A Justiça determinou a penhora dos direitos de dois apartamentos que pertenceram a Pelé, localizados na Avenida Almirante Cochrane, no bairro Embaré, em Santos (SP). A decisão ocorre em razão de dívidas de condomínio que somam cerca de R$ 9 mil por unidade, referentes aos meses de abril a junho de 2024. Os imóveis integram o espólio do ex-jogador, falecido em 29 de dezembro de 2022, e permanecem em seu nome, já que o processo de inventário ainda não foi concluído.
Os imóveis ficam no Residencial Dondinho, condomínio batizado em homenagem ao pai de Pelé, João Ramos do Nascimento, conhecido como Dondinho. Segundo decisão judicial, a medida tem caráter de garantia — ou seja, os bens foram penhorados apenas para assegurar o pagamento das dívidas, sem risco imediato de perda dos apartamentos.
O juiz responsável pelo caso nomeou Edson Cholbi do Nascimento (Edinho), filho do eterno camisa 10, como depositário dos bens, com a responsabilidade de conservar os imóveis até o fim do processo. O primeiro apartamento foi penhorado em maio de 2025 e o segundo, em outubro do mesmo ano.
As pendências judiciais em torno dos bens de Pelé não são recentes. Em 2023, o condomínio já havia acionado a Justiça para cobrar R$ 13,8 mil em taxas atrasadas desde o falecimento do ex-jogador até abril daquele ano. Além dos apartamentos, uma fazenda milionária de propriedade da família no interior de São Paulo foi colocada à venda, e há especulações de que o valor das dívidas esteja na casa dos milhões.
A família de Pelé poderá apresentar proposta de acordo para quitar os débitos ou solicitar a substituição dos imóveis por outros bens de valor equivalente.
No testamento, o “Rei do Futebol” destinou à viúva Márcia Aoki uma mansão de quatro andares no Guarujá, também no litoral paulista.

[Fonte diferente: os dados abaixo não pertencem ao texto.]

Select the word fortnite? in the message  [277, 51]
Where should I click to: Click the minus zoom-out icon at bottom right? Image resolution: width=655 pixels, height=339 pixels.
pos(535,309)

Legado e homenagem: o “Dia do Rei Pelé”
Enquanto o espólio enfrenta disputas judiciais, o legado do maior jogador da história segue sendo celebrado. O presidente Luiz Inácio Lula da Silva (PT) sancionou, em 2024, a lei que institui o Dia do Rei Pelé, comemorado anualmente em 19 de novembro — data em que o craque marcou o milésimo gol da carreira, no Maracanã, em 1969, durante partida contra o Vasco da Gama.
O projeto, de autoria do senador Jorge Kajuru (PSB-GO), foi aprovado pela Comissão de Esportes do Senado e reconhece Pelé como uma das figuras mais emblemáticas do esporte mundial. “Pelé transcendeu os limites do campo para se tornar um verdadeiro embaixador do Brasil”, destacou Kajuru.
A homenagem reforça a memória do três vezes campeão mundial (1958, 1962 e 1970) e mantém viva a história do jogador que disputou 114 partidas pela Seleção Brasileira e marcou 95 gols, eternizando o nome de Edson Arantes do Nascimento como símbolo máximo do futebol brasileiro.